> [Extracted material]:
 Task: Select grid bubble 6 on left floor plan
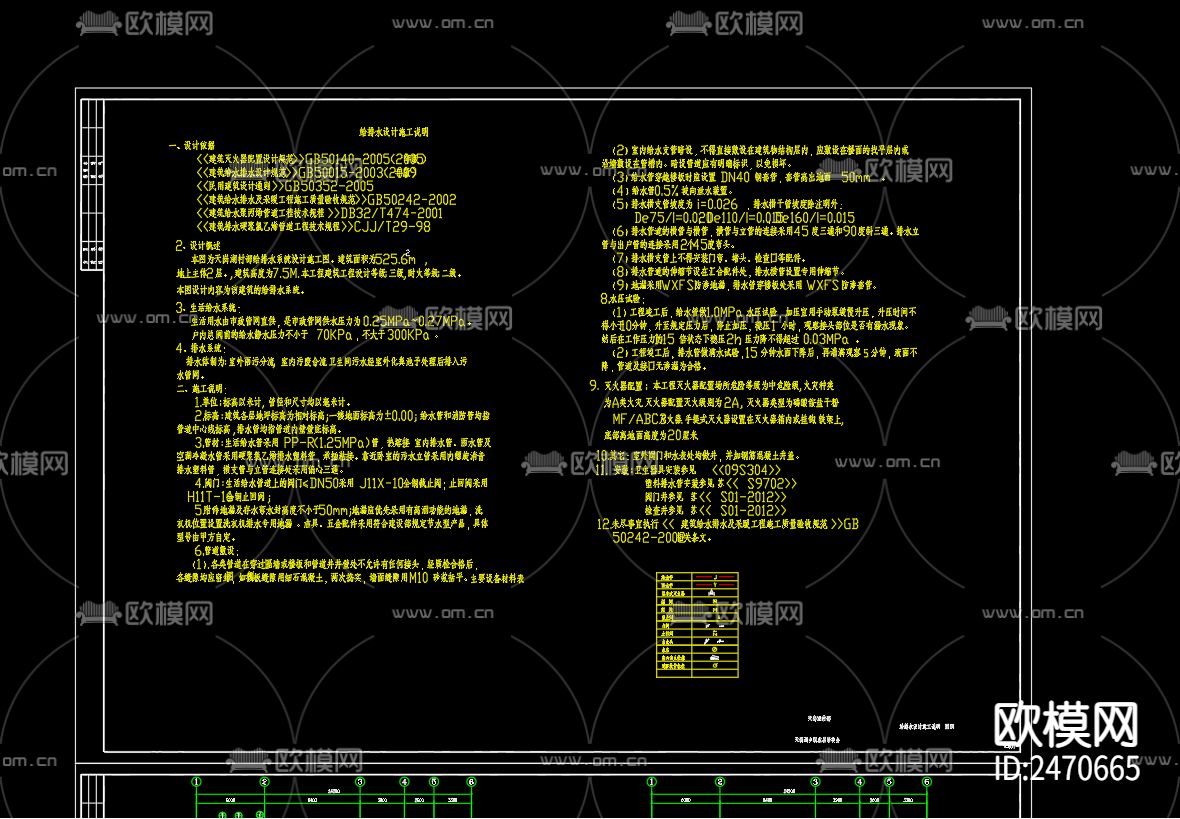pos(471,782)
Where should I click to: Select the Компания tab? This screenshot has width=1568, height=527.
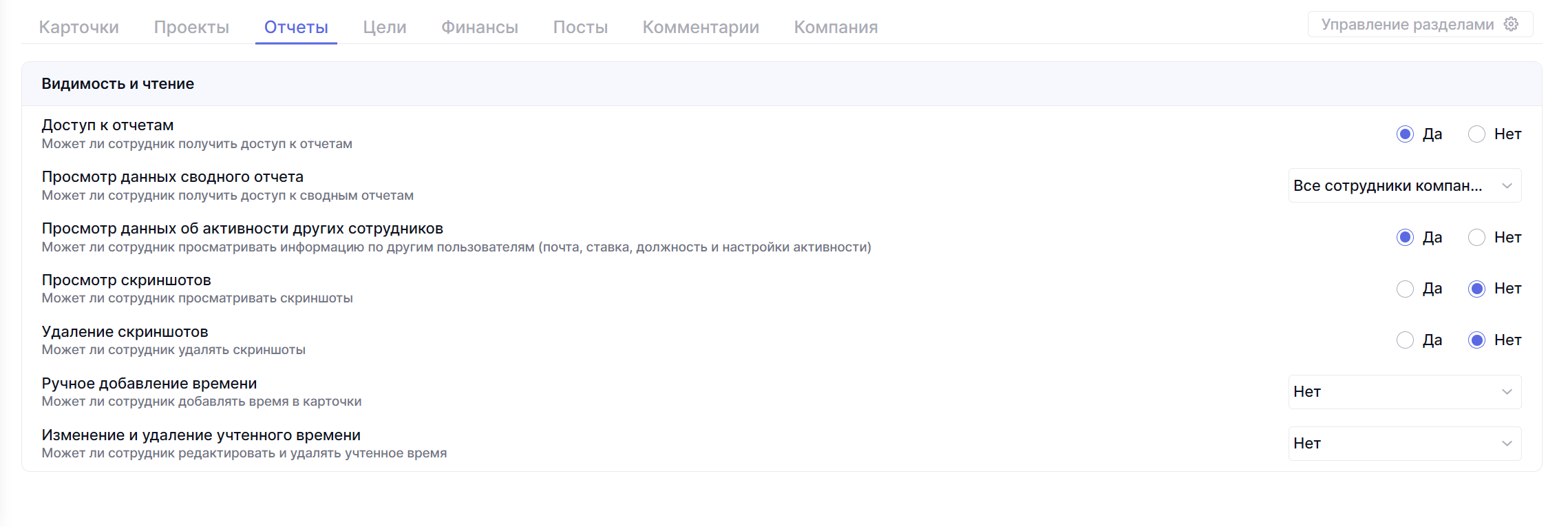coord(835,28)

* * *

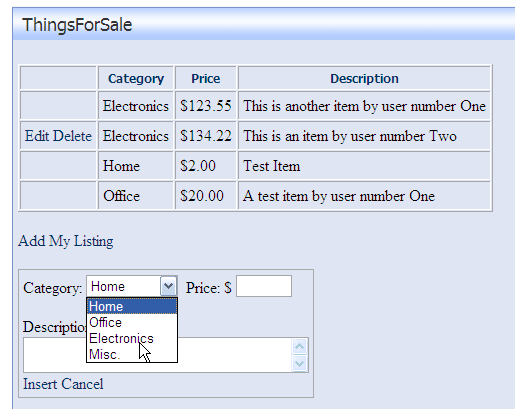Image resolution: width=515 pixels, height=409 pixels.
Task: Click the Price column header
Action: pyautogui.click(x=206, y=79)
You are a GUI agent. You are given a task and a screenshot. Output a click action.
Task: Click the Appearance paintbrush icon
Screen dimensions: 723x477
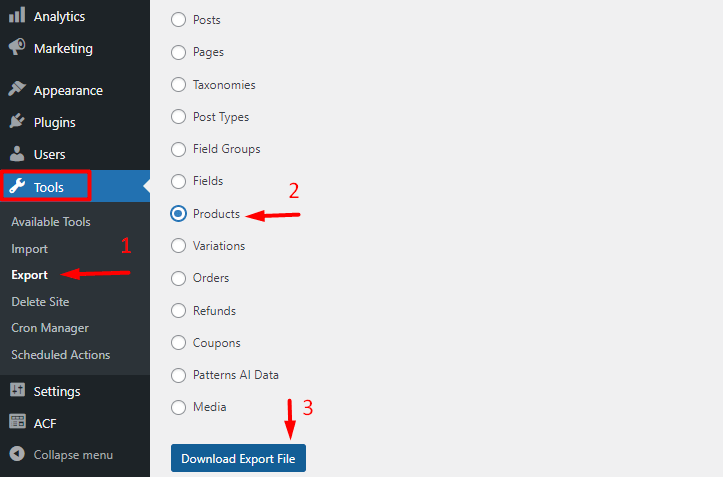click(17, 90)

> [What to produce]:
Please edit the lines between the one holding "Image resolution: width=515" and the one holding "click(17, 90)", inclusive, replacing "paintbrush" with "brush" and leaving everything else unchanged. Give back only those lines, without the pictures.

> [Full solution]:
Image resolution: width=515 pixels, height=409 pixels.
Task: Click the Price column header
Action: pyautogui.click(x=206, y=79)
You are a GUI agent. You are given a task and a screenshot. Output a click action.
Task: Click the Appearance brush icon
Screen dimensions: 723x477
click(17, 90)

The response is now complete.